Первая партия Турова – по бровке, к дальнему колену. Вторая, Белецкого, – в ход. Наблюдатель и двое телефонистов – с первой волной, с катушкой. Землекопы внизу дорезали профиль.
Сорок человек по бровке. Ещё сорок в ходу, партией Белецкого. Восемнадцать землекопов под ними.
Один участок. Одна минута.
Четыре минуты шло хорошо.
Ковтун стоял внизу. У стенки, подрезанной с вечера.
Он поглядел вверх. Потом под ноги.
Из-под верхнего слоя пошло мелким. Тонкой струйкой. Ровно, без перерыва.
Так сыплется, когда наверху прибавили веса.
Он крикнул своё.
– Готово!
В забое это слово значит одно. Уходи. Сейчас сядет.
Наверху, у ближнего конца, шёл Тарабрин. Унтер, головное отделение первой партии. Взят по наряду из чужого полка. Гренадер.
Туров был на дальнем конце колена, за поворотом, и оттуда бровки не видел.
У гренадера «готово» значит другое. Партия на месте. Начинай.
Тарабрин поднял руку.
Сорок человек шагнули разом.
Ковтун крикнул второй раз. Прямо, словами.
– Уходи! Пошла!
Не остановились.
Не остановились потому, что я сам их этому выучил. Год я вбивал одно. На голос не оборачиваться. На крик не ложиться. Отход и остановка – только по условию.
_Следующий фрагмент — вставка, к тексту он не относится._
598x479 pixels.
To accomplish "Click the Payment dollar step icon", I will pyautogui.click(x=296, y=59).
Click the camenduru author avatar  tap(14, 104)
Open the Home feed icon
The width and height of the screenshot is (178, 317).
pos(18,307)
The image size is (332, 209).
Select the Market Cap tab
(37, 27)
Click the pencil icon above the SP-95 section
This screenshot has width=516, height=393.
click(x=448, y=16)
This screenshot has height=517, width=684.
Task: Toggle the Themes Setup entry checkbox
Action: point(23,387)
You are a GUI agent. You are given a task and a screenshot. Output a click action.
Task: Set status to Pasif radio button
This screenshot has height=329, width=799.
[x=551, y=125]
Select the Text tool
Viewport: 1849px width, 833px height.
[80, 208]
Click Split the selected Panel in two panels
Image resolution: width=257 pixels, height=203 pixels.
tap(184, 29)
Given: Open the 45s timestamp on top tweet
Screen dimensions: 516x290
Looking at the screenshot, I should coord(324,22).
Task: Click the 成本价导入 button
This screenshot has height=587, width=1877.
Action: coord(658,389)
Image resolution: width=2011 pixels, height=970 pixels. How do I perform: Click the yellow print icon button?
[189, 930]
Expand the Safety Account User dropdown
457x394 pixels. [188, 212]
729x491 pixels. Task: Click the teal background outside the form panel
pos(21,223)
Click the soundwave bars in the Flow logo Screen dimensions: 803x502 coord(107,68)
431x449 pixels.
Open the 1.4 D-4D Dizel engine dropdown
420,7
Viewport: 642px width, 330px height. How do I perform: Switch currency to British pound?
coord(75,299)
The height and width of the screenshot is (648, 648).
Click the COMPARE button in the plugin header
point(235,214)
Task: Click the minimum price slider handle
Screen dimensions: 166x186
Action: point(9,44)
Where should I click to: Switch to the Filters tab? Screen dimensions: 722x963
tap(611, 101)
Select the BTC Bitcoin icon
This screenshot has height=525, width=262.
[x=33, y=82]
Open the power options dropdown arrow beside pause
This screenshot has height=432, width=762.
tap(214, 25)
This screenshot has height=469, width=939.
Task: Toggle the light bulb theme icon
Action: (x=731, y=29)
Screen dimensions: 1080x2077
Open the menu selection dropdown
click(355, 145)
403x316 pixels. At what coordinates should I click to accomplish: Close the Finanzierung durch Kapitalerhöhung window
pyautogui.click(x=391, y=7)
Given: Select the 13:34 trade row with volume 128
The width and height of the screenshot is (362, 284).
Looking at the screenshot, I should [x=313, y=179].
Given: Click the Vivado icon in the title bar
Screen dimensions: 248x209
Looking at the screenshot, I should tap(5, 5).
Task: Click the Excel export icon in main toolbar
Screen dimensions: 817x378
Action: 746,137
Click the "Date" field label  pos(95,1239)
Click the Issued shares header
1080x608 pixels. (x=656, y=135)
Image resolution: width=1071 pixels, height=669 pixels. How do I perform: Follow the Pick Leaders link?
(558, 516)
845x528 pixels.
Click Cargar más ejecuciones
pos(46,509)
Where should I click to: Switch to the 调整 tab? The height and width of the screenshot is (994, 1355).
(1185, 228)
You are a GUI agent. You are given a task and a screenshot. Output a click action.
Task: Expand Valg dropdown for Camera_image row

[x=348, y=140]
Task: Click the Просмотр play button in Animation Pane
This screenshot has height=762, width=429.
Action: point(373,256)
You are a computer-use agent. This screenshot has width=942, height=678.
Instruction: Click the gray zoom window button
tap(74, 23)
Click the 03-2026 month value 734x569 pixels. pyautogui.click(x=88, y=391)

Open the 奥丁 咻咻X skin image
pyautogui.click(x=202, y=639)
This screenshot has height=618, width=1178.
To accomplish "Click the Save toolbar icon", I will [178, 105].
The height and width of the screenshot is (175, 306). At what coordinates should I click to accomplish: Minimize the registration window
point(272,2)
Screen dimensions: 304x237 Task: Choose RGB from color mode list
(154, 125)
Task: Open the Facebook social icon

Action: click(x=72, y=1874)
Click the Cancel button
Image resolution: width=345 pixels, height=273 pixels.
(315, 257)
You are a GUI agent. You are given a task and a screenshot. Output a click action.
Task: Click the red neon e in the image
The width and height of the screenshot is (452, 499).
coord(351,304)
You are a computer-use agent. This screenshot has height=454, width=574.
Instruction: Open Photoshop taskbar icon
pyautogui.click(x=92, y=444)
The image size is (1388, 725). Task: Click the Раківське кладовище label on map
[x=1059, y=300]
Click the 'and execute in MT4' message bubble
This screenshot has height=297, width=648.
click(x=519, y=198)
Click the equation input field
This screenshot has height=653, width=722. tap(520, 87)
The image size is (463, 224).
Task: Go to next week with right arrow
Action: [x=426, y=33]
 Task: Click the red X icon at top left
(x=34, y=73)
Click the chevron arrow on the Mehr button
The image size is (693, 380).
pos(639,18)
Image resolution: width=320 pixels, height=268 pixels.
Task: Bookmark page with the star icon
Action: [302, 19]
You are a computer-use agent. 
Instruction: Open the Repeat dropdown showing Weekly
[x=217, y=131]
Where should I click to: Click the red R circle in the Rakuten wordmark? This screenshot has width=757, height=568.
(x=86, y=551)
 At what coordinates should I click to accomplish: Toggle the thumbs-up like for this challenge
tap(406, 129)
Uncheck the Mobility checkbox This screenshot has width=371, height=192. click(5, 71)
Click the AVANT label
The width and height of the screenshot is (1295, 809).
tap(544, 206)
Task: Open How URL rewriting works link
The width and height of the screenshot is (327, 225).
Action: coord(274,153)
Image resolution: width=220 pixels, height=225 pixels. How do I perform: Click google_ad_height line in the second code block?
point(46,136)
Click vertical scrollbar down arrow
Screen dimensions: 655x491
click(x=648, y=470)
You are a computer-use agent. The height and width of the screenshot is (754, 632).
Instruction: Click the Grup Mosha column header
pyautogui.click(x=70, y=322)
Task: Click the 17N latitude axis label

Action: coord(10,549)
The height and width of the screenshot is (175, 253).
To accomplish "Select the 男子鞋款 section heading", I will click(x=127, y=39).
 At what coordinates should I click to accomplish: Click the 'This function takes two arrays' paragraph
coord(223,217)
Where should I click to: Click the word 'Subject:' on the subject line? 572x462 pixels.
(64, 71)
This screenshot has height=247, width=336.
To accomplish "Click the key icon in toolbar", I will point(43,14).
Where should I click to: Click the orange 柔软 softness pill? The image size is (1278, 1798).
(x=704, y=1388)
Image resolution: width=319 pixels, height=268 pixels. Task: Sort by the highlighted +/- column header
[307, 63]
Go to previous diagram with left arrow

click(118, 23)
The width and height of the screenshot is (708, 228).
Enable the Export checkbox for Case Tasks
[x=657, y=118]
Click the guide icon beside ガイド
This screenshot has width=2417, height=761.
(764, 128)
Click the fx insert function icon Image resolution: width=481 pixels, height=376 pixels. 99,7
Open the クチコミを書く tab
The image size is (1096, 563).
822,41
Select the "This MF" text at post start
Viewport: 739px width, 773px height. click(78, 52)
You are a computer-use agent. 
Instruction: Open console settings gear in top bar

Крикнуть в бою может всякий. И всякий крикнет своё.
Одно чужое слово их пустило. Другое чужое слово не смогло остановить.
Гнездилов стоял ниже всех.
Он не спросил. Он никогда не спрашивал.
У самой стенки копали двое новых. Спиной к ней. Те, что держали лопату не так.
Мелкого они не видели. А увидели бы – не знали бы, что оно значит.
Гнездилов пошёл вдоль стенки.
Толкнул Загорулько в грудь. Обеими руками. От себя.
Второго достать не успел.
Стенка не упала. Стенка села.
Она пошла вниз пластом. Всей длиной сразу. Вместе с отвалом, лежавшим поверху.
Звук вышел короткий и мягкий. Страшного в нём не было ничего.
Наверху осело на полшага. Двое сверху съехали вниз на ногах.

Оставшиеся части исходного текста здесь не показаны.